_YOUR TASKS_.
1. Reproduce the passage on owning-class conditioning exactly, copying everything from "If the person" down to "nature of intelligence.".
2. Summarize the passage on owning-class conditioning in three sentences.

_EXERCISE PASSAGE_.
Segment Open

The owning class receive highly particular hurts and misinformation from birth in order that they will fulfill the role assigned to them.

Government, the military, corporations, banks, and private ownership control the flow of wealth within capitalism. All those institutions, in their turn, are led by minds that have been conditioned as owning class.

It is necessary to understand how young minds can be deliberately manipulated in order to adopt these leadership roles, and how a person can no longer know that they are good.

Whether at home or in institutions, an owning-class child experiences a deliberate denial of physical closeness and a refusal to allow the expression of painful emotion. Disconnection is absolute.A child is told not to show grief, fear, loss, insecurity, or any real emotional need. If they comply, they are praised and rewarded for being stoical and for pretending that everything is all right. We learn early not to ask, not to tell, and to put up with having no safe adult to turn to (except, perhaps, a paid working-class servant or nanny.)

An expensive education sees to it that an owning-class child is actually left ignorant of the conditions and lives of other people and of the reality of society and the world. This ignorance is a necessary part of the disconnection.

In family and in school, it would seem that every human value is taken away and replaced by a false one.

Closeness, love, integrity, honesty, principle, generosity, sensitivity, fairness, compassion, respect, truth, equality, kindness, loyalty, honour, and responsibility can be said to be instinctive human values found from birth in every human being.

If the person is to exercise the owning-class role, these human values must be diminished or distorted, and replaced by the alternative values attributed to status, control, domination, isolation, self-reliance, exclusion, appearance, ownership, and position. Doubt must even be sown about the nature of intelligence.

Segment Closed

_EXTRACTED ENTRIES_.
Segment Open

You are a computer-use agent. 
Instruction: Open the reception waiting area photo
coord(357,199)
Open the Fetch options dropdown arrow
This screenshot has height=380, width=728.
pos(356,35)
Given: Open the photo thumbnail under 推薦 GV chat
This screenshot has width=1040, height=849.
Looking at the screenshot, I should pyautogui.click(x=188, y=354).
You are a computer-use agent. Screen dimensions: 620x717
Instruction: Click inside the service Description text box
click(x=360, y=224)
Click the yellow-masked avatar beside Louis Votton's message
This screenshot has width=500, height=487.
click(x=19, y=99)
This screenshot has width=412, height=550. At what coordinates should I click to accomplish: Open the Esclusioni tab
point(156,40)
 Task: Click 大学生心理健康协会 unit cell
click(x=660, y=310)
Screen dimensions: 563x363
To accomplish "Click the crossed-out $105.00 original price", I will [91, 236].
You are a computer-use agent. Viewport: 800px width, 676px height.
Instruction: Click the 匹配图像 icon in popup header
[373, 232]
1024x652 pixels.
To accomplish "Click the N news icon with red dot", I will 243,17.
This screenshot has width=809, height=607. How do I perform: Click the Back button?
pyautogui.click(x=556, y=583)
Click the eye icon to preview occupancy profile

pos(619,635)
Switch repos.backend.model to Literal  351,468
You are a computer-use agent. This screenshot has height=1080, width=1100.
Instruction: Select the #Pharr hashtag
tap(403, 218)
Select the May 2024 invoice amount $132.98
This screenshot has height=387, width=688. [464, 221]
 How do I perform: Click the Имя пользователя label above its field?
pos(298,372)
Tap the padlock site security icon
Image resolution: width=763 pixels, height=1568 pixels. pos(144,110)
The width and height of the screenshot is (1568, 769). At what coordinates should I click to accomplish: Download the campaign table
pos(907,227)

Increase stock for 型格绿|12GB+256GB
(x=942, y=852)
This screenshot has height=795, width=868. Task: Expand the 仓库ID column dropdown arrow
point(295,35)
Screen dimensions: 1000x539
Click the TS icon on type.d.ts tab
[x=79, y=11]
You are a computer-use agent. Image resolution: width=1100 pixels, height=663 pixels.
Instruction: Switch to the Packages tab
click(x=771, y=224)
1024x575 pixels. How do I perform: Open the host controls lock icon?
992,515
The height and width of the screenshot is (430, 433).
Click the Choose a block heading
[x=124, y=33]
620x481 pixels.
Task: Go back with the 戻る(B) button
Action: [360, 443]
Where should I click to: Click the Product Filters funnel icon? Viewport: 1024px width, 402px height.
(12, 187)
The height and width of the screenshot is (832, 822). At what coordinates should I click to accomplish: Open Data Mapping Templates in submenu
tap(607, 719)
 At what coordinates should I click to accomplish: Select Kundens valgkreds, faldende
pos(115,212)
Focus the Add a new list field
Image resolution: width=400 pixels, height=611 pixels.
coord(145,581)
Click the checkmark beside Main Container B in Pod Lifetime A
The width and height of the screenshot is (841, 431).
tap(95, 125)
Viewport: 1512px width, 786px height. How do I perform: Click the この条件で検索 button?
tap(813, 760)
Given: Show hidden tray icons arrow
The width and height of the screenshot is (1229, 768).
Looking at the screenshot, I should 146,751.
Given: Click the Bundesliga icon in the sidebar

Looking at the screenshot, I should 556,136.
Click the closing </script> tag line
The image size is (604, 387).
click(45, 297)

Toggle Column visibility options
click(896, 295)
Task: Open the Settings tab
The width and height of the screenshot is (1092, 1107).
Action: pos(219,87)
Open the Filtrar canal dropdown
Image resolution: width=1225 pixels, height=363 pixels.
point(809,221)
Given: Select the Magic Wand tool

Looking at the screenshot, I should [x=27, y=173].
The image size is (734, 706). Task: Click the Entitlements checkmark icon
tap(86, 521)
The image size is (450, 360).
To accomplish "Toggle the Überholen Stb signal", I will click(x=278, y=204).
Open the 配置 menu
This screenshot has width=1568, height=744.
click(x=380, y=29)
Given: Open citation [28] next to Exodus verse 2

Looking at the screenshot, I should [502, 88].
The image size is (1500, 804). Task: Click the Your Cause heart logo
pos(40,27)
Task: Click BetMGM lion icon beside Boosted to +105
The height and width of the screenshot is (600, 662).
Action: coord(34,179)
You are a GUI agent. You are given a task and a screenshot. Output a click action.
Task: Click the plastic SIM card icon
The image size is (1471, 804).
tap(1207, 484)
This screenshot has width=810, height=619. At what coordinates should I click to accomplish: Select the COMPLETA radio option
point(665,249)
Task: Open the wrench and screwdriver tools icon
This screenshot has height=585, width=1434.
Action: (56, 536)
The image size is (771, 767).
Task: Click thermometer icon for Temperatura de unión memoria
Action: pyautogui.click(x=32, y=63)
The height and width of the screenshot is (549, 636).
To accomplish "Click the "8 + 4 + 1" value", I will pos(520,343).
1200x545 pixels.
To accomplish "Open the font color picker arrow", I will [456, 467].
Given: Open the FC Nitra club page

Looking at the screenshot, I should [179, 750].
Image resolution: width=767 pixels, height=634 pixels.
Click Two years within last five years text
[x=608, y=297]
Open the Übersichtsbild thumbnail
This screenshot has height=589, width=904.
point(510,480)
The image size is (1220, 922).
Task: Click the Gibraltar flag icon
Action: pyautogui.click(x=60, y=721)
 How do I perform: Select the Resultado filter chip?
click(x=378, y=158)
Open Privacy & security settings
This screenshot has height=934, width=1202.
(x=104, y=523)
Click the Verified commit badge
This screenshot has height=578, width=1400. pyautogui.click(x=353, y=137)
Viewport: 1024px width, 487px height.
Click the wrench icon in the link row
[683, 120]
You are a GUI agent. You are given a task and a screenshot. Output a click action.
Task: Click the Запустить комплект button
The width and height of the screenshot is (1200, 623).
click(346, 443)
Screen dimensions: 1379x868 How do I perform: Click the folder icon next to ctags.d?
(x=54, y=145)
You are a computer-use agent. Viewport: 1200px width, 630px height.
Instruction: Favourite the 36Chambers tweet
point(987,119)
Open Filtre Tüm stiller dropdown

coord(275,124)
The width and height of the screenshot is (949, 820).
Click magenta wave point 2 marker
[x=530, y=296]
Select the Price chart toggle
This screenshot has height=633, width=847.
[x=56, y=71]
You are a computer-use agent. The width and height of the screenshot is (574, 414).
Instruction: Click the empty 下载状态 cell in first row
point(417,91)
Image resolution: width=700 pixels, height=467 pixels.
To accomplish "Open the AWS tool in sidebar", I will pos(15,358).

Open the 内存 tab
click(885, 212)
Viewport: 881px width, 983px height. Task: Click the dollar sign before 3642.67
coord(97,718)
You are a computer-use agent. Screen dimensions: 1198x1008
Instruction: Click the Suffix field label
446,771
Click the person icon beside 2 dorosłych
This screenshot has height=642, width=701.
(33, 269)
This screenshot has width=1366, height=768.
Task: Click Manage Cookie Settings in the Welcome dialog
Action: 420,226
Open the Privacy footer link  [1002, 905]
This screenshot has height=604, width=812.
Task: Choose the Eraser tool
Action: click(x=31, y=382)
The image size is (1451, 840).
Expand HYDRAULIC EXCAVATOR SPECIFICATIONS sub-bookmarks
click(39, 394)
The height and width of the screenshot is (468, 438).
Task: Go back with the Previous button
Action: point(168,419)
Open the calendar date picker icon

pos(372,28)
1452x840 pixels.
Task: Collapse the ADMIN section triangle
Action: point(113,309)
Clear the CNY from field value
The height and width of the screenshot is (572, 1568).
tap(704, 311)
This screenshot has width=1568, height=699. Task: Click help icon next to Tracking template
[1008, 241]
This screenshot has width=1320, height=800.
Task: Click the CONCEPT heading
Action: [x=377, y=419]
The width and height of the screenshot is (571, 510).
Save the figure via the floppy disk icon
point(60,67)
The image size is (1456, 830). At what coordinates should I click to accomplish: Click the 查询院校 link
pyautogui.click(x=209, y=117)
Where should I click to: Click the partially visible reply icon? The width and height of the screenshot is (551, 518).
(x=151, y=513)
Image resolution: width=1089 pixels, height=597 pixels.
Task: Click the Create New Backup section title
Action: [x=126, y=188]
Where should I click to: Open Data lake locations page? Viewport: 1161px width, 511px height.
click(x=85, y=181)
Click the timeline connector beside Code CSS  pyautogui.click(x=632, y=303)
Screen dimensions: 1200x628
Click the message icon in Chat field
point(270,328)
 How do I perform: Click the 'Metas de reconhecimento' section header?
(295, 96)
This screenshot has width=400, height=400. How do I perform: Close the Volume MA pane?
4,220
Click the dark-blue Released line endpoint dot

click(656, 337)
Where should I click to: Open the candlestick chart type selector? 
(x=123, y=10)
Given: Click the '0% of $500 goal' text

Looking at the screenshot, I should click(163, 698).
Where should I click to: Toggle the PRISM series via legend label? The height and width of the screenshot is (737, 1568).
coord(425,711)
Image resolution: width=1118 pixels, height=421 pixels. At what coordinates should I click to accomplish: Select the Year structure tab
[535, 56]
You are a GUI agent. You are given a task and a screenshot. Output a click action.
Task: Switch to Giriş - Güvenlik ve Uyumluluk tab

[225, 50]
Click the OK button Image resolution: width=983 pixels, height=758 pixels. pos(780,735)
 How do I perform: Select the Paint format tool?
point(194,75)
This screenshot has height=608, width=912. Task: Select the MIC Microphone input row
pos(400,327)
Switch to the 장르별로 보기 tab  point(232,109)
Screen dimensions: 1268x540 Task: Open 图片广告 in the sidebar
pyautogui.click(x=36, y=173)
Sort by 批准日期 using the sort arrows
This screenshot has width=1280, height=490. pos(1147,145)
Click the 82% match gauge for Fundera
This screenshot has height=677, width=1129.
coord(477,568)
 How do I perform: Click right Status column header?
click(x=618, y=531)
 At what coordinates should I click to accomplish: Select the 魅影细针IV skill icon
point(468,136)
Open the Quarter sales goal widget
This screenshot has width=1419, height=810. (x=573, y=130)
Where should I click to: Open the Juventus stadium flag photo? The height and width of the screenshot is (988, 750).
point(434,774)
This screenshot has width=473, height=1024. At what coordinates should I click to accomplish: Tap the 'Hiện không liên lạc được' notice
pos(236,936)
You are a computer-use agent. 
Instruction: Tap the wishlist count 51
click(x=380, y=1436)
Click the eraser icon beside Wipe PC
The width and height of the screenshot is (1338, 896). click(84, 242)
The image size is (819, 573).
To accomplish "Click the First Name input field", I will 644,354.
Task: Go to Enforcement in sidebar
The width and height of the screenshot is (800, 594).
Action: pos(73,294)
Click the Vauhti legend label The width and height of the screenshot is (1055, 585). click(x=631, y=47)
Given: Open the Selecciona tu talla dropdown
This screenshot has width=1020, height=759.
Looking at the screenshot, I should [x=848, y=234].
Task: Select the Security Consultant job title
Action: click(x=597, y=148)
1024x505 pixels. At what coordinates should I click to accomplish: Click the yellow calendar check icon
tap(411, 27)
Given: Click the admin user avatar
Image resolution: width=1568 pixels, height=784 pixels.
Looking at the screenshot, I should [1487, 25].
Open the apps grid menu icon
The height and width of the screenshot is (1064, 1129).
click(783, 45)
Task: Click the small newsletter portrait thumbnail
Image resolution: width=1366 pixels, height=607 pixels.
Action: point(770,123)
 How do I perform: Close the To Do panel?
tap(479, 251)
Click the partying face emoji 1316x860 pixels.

Segment Closed

_ANSWERS_.
1.
If the person is to exercise the owning-class role, these human values must be diminished or distorted, and replaced by the alternative values attributed to status, control, domination, isolation, self-reliance, exclusion, appearance, ownership, and position. Doubt must even be sown about the nature of intelligence.

2. People of the owning class receive particular hurts and misinformation from birth so that they will fulfill their assigned role, and the institutions that control the flow of wealth within capitalism are led by minds conditioned this way. An owning-class child is denied physical closeness and the expression of painful emotion, is rewarded for stoicism, and is left ignorant of other people's lives by an expensive education. Instinctive human values such as love, honesty, fairness, and compassion are diminished or distorted and replaced by values of status, control, domination, isolation, and ownership.